Actions to take →
• a. From the text below on the 1973 South Glamorgan County Council election, extract everything from "The first elections" down to "the previous elections.".
• b. Translate this sentence from the text below on the 1973 South Glamorgan County Council election into Spanish: "Conservative and Labour candidates contested the vast majority of seats."

─── Text segment ───

= 1973 South Glamorgan County Council election =

1973 Welsh local government election

The 1973 South Glamorgan County Council election was the first election to South Glamorgan County Council and was held in April 1973. It was followed by the 1977 election.

==Candidates==
Conservative and Labour candidates contested the vast majority of seats. In contrast there were relatively few Liberal and Plaid Cymru candidates. In Cardiff, many members of the previous County Borough Council sought election to both the new South Glamorgan authority and the new Cardiff City Council (where the elections were held a few weeks later).

==Outcome==
Glamorgan was the only county to be divided as a result of local government re-organization in England and Wales from 1 April 1974. Previous proposals proposed by the Labour Party had envisaged a division into two new counties, East and West. However, the Conservatives favoured the creation of South Glamorgan given that they entertained hopes of winning control.

The first elections were in May 1973 and councillors would act in a shadow capacity for the next 11 months, setting up the various functions, until the new council came into effect. Labour won a small majority (though subsequently allocated themselves 15 of the 20 seats on the steering committee), largely as a result of winning most of the seats in Cardiff and also in the port of Barry.

==Results==
This section summarises the detailed results which are noted in the following sections. This was the inaugural county election and therefore no comparison can be made with the previous elections.

This table summarises the result of the elections in all wards. 80 councillors were elected.

─── Supplied material ───

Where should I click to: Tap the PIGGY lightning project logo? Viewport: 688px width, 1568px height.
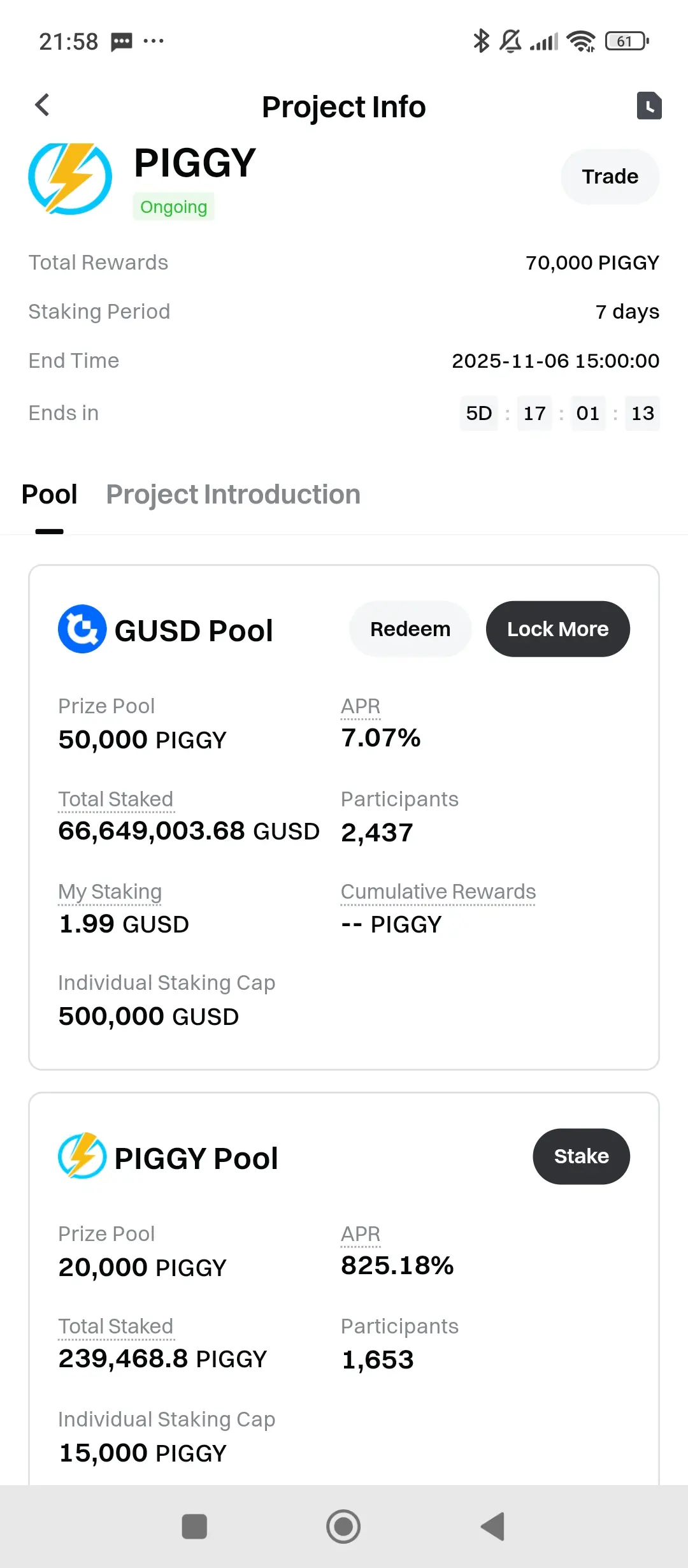[x=70, y=178]
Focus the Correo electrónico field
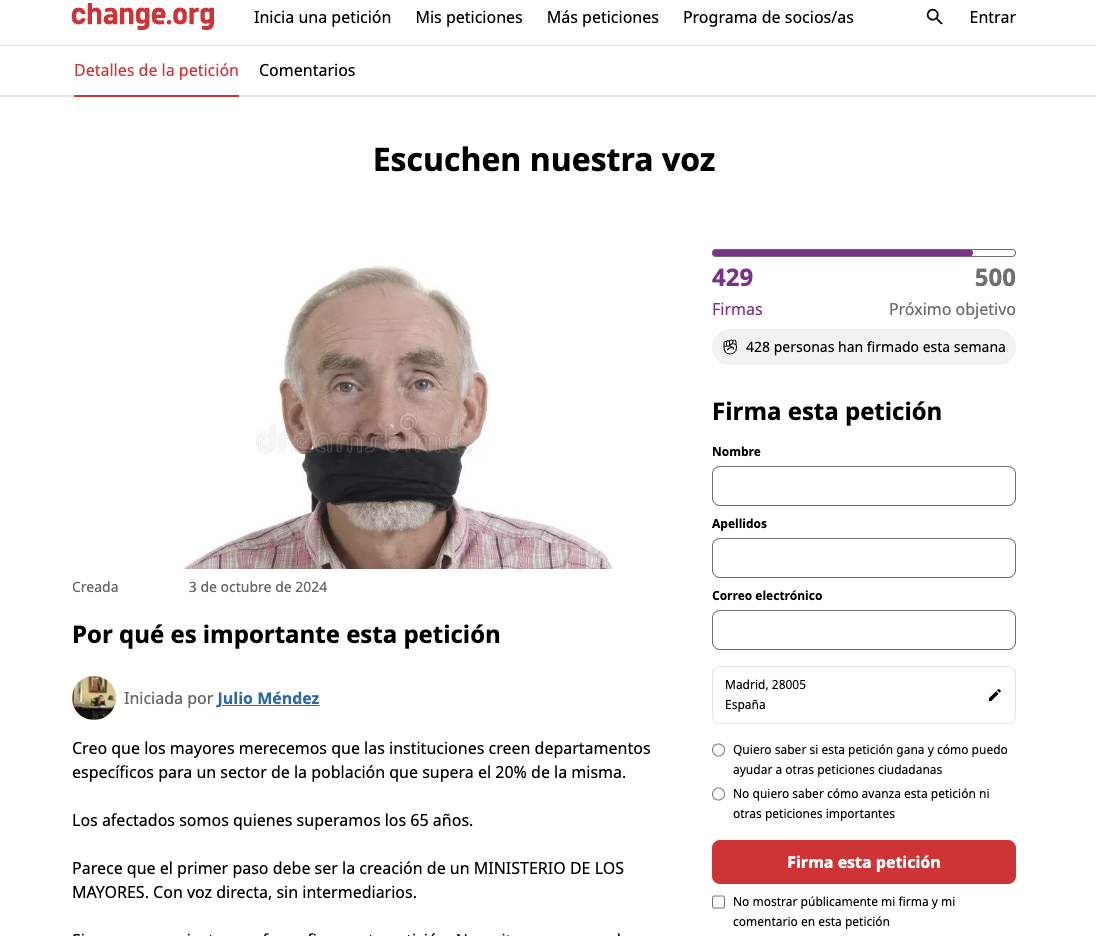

───

Written responses →
• a.
The first elections were in May 1973 and councillors would act in a shadow capacity for the next 11 months, setting up the various functions, until the new council came into effect. Labour won a small majority (though subsequently allocated themselves 15 of the 20 seats on the steering committee), largely as a result of winning most of the seats in Cardiff and also in the port of Barry.

==Results==
This section summarises the detailed results which are noted in the following sections. This was the inaugural county election and therefore no comparison can be made with the previous elections.

• b. Los candidatos conservadores y laboristas disputaron la gran mayoría de los escaños.